● Stated problem A:
In the rows below, reproduce word for word everything from the line containing "Given: Open the Pré-definições dropdown" through the end of the rows, including both of those lines. Leave out the pictures.

** Start Excerpt provided **

Studio album by Shaun Cassidy
- Released: 1976 (Europe, Australia) June 1, 1977 (U.S.)
- Recorded: 1976
- Genre: Pop
- Length: 29:16
- Label: Warner
- Producer: Michael Lloyd

Shaun Cassidy chronology
|  | Shaun Cassidy (1976) | Born Late (1977) |

= Shaun Cassidy (album) =

Shaun Cassidy is the debut solo album by American singer Shaun Cassidy. It was first released in 1976 in Europe and Australia, where he had top-ten hits with "Morning Girl" and "That's Rock 'n' Roll". It was not until the release of a cover version of The Crystals' song, "Da Doo Ron Ron", that Cassidy's international success carried over into the United States. The single became a number-one Billboard Hot 100 hit for Cassidy and launched his career as a pop musician and teen idol in the U.S.

"That's Rock 'n' Roll" was written by Eric Carmen. It was the follow-up single to "Da Doo Ron Ron" in the U.S. and peaked at number three.

** End Excerpt provided **

● Stated problem B:
In two sentences, summarize the text above about Shaun Cassidy's debut album.

** Start Data lines **

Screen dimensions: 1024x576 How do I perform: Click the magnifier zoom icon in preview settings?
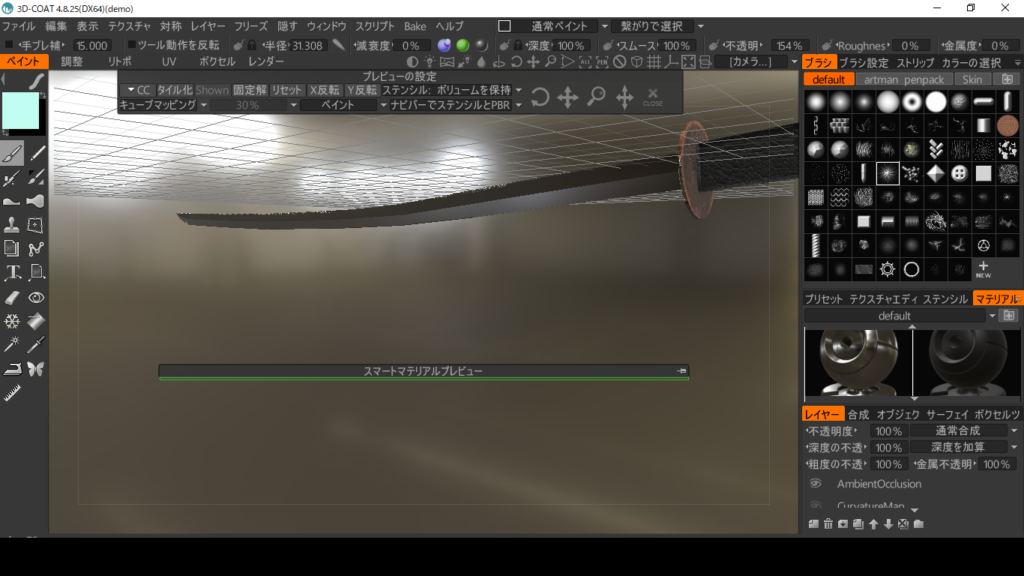[x=596, y=97]
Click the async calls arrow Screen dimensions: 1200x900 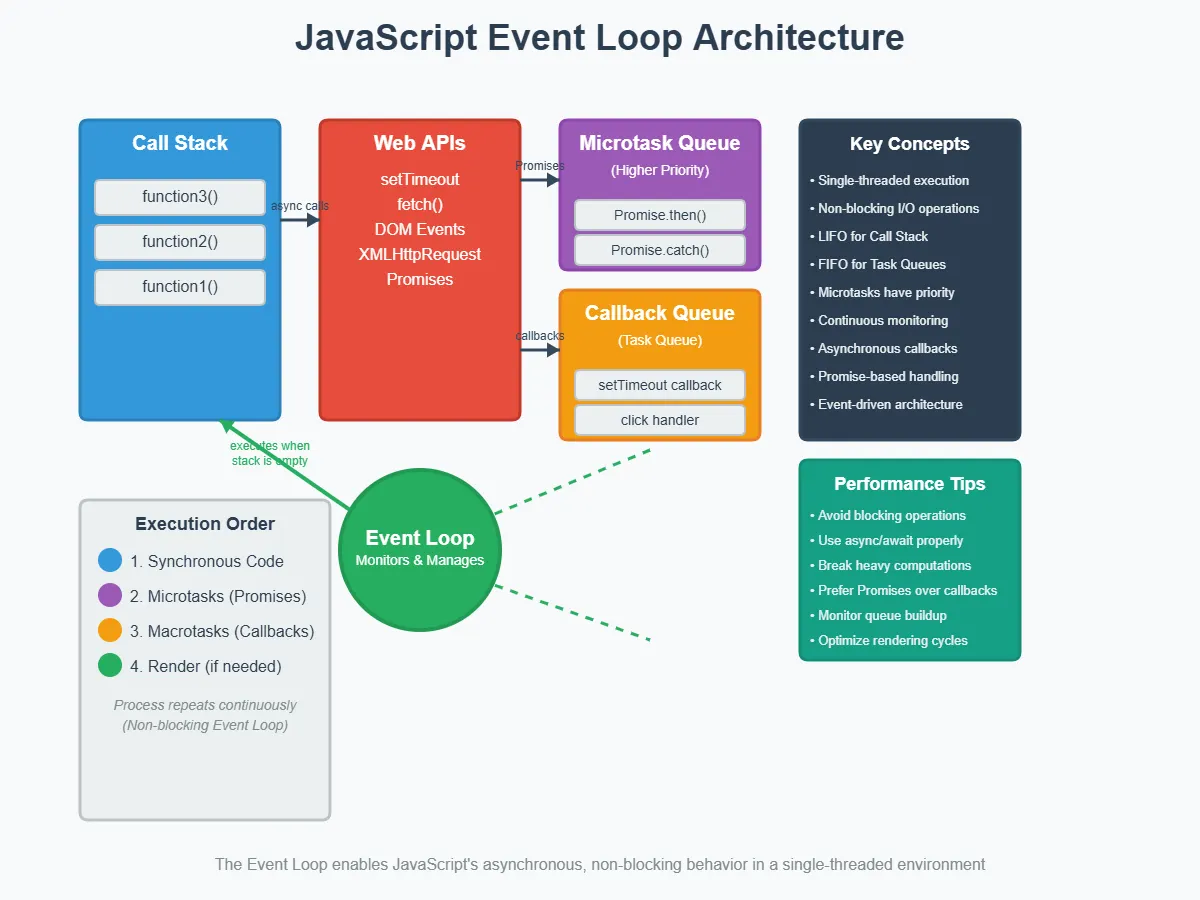click(300, 220)
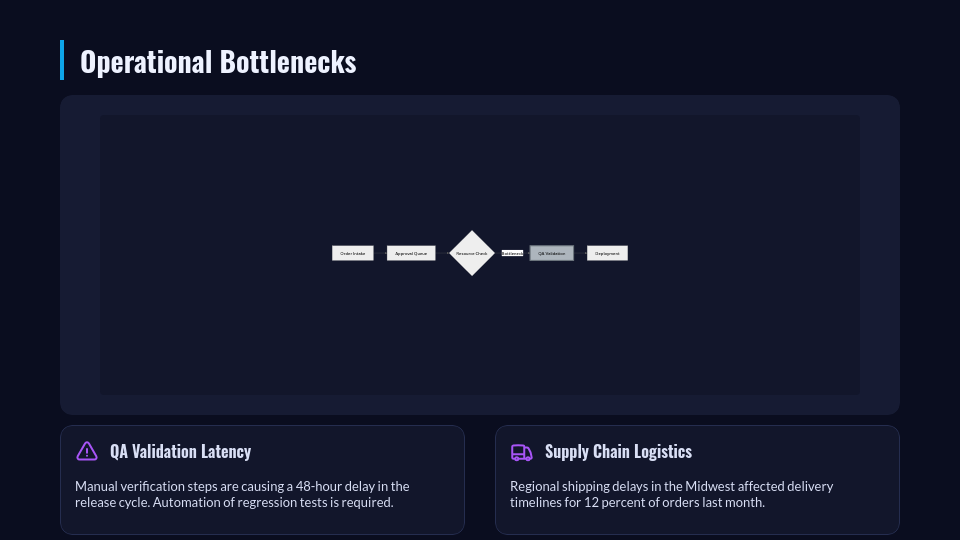Select the Approval Queue node
This screenshot has width=960, height=540.
point(411,253)
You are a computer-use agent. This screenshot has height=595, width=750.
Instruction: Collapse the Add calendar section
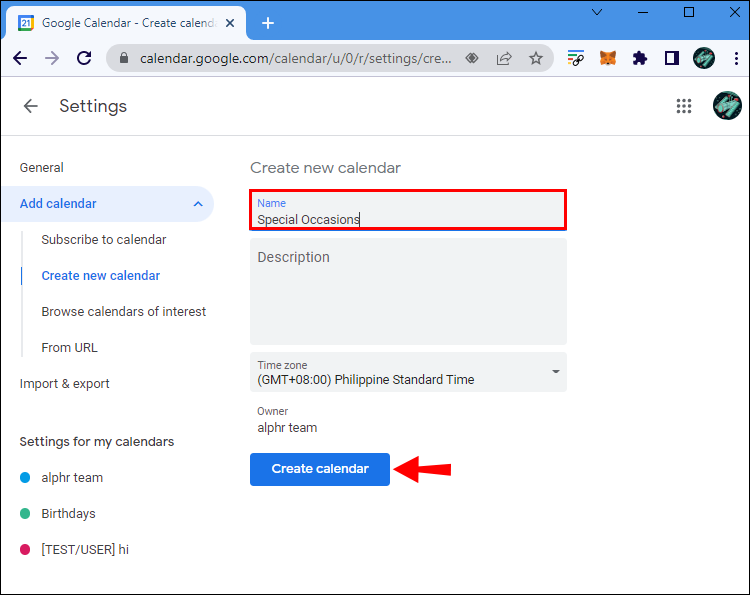pyautogui.click(x=197, y=204)
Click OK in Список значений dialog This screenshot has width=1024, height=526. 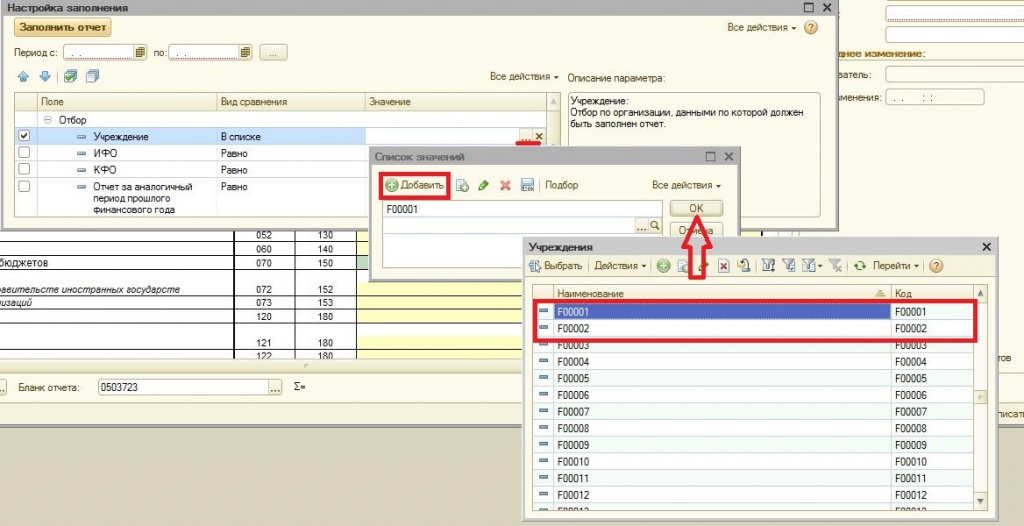pyautogui.click(x=696, y=208)

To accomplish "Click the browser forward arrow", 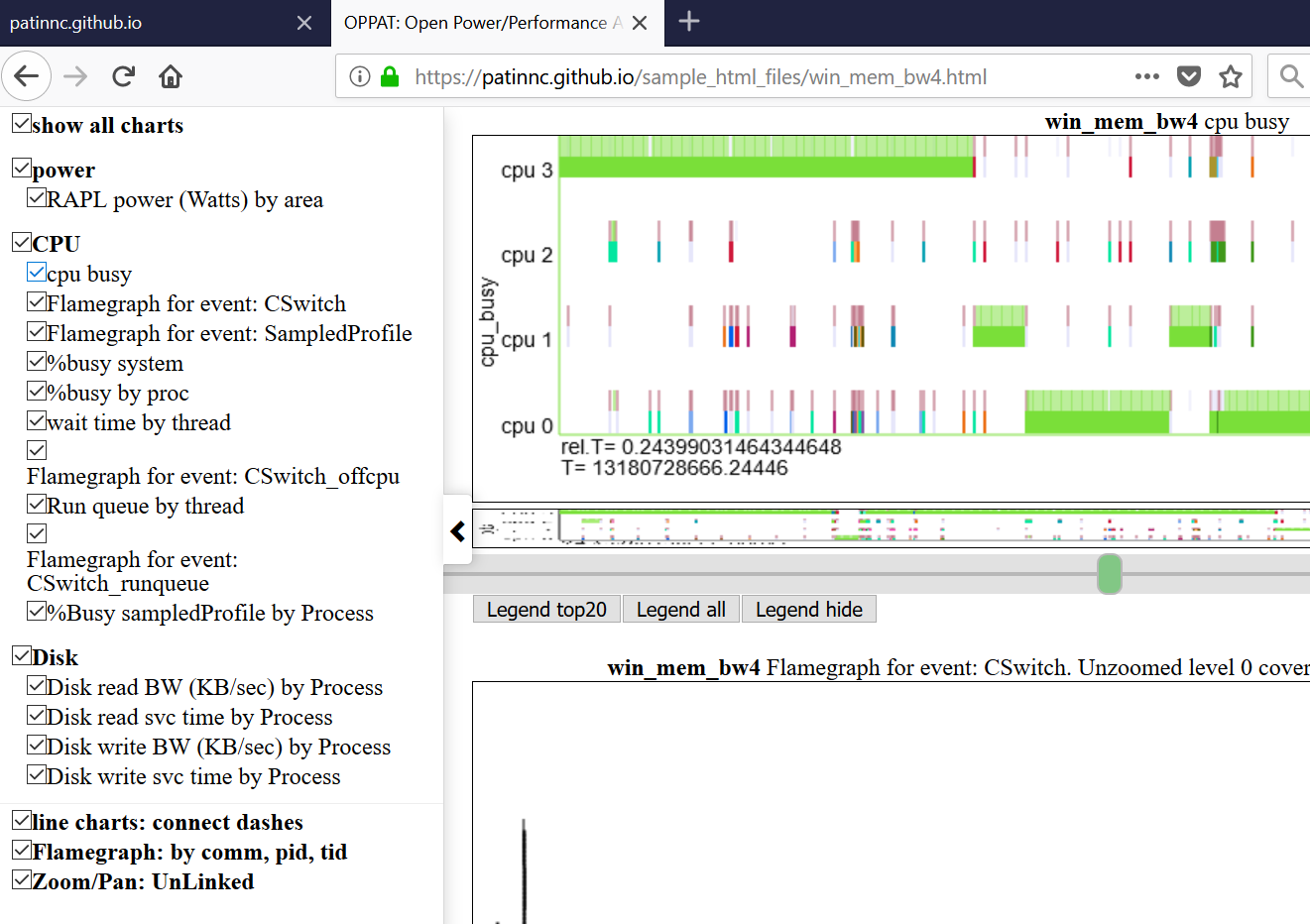I will [75, 76].
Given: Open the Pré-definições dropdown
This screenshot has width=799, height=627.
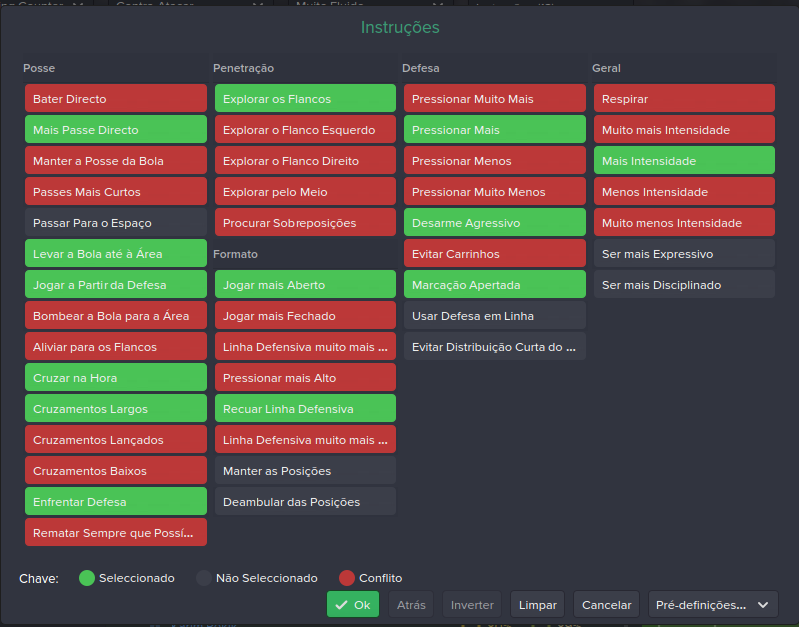Looking at the screenshot, I should [x=713, y=605].
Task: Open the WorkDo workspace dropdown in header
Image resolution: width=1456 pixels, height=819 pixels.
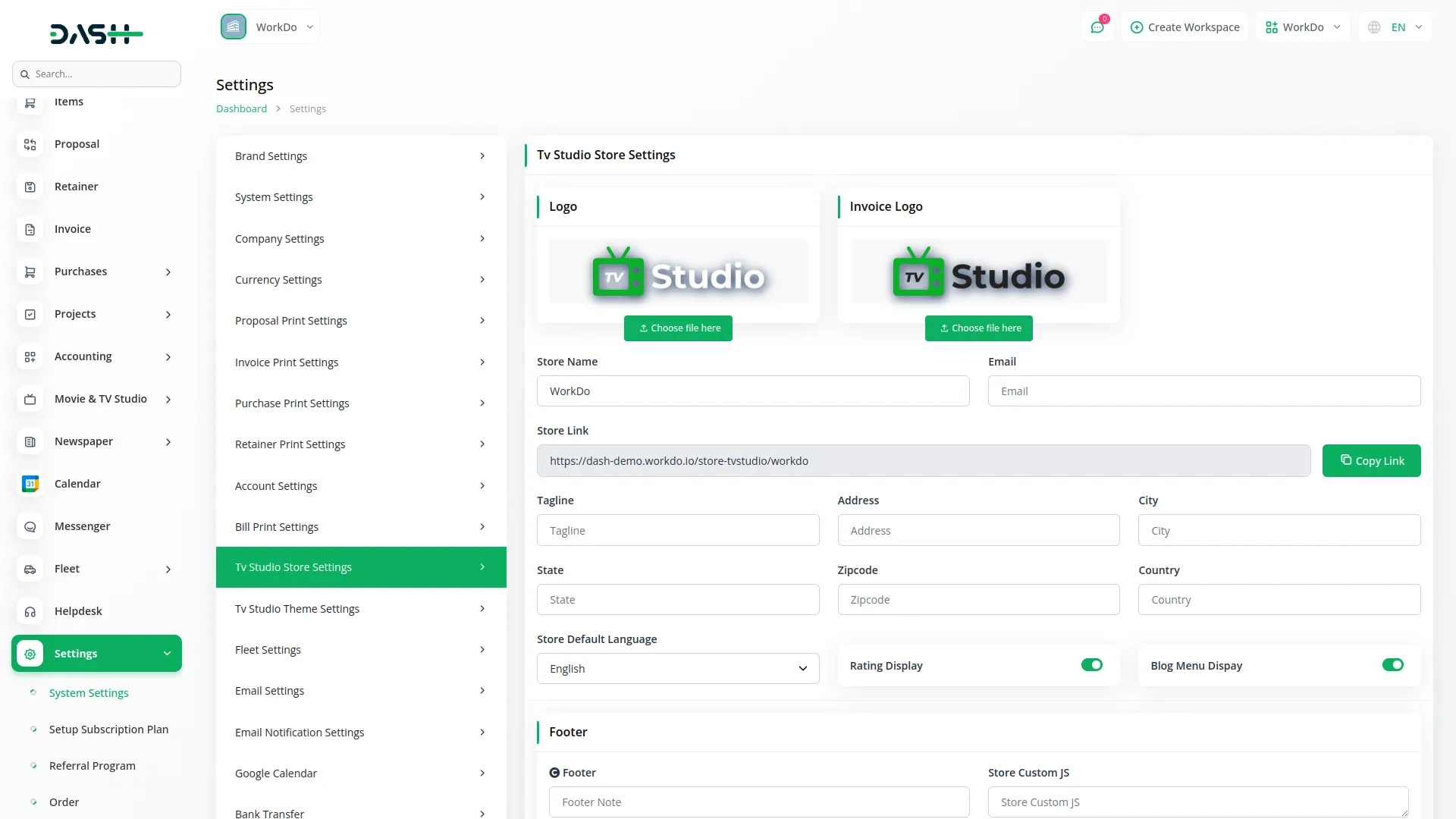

** End Data lines **

● Exercise response A:
Given: Open the Pré-definições dropdown
This screenshot has width=799, height=627.
Looking at the screenshot, I should [x=713, y=605].
Task: Open the WorkDo workspace dropdown in header
Image resolution: width=1456 pixels, height=819 pixels.

● Exercise response B:
Shaun Cassidy's self-titled debut solo album, produced by Michael Lloyd for Warner, came out in Europe and Australia in 1976, where "Morning Girl" and "That's Rock 'n' Roll" were top-ten hits. His success reached the U.S. only with his cover of "Da Doo Ron Ron," which hit number one on the Billboard Hot 100, and the follow-up, the Eric Carmen–written "That's Rock 'n' Roll," peaked at number three there.